[DATA TO USE]
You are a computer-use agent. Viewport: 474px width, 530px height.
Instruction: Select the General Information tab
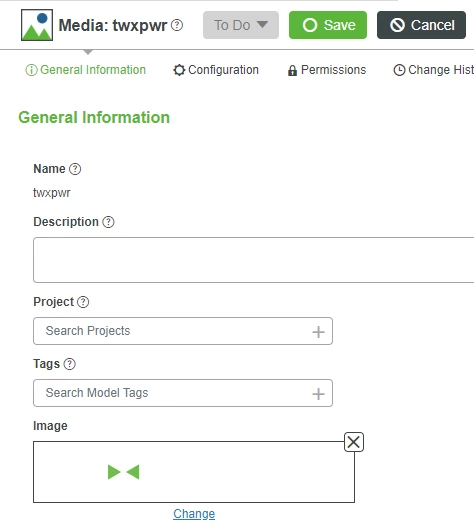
[/DATA TO USE]
[DATA TO USE]
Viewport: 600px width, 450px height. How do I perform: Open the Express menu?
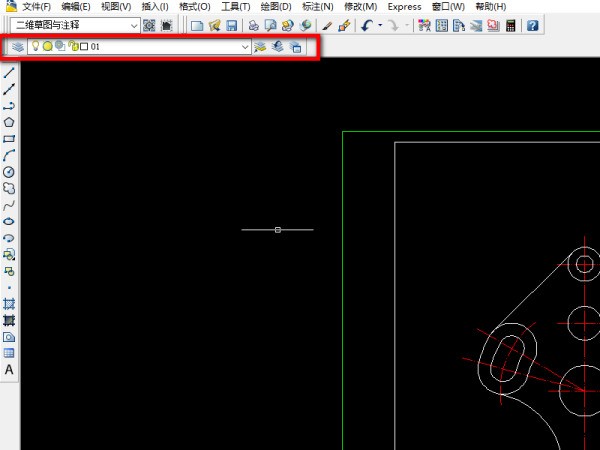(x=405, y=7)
[/DATA TO USE]
[DATA TO USE]
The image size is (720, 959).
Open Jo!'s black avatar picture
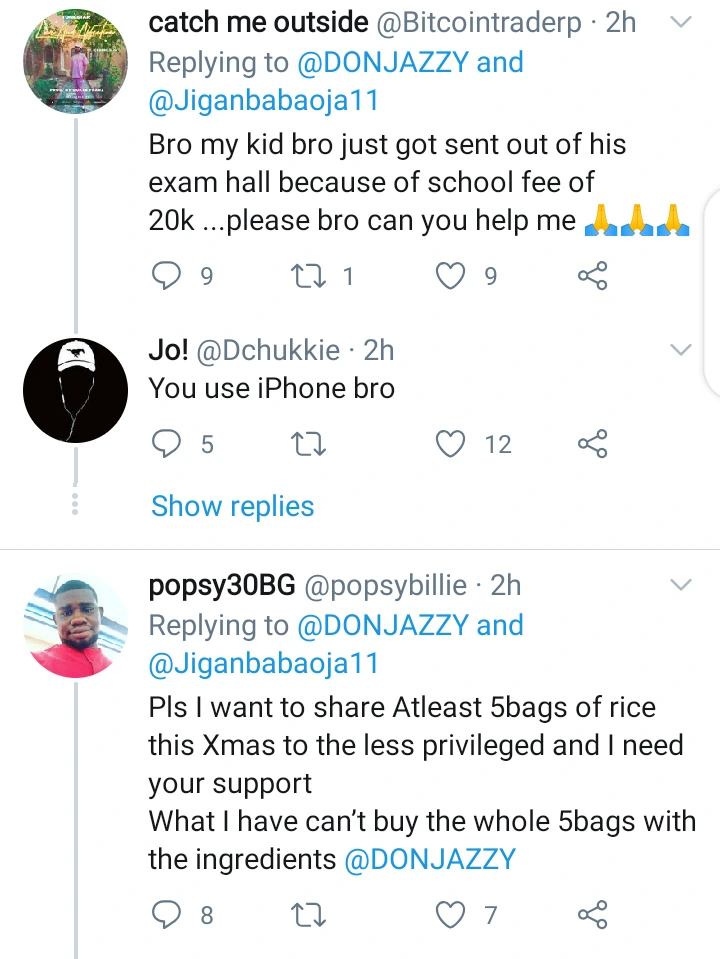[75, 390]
[/DATA TO USE]
# PROMPT
Could you set down, exactly as written, the lines above between the one holding "You are a computer-use" and the one holding "Instruction: Select the", inclusive, and nothing more?

# EXERCISE OUTPUT
You are a computer-use agent. Viewport: 474px width, 530px height.
Instruction: Select the General Information tab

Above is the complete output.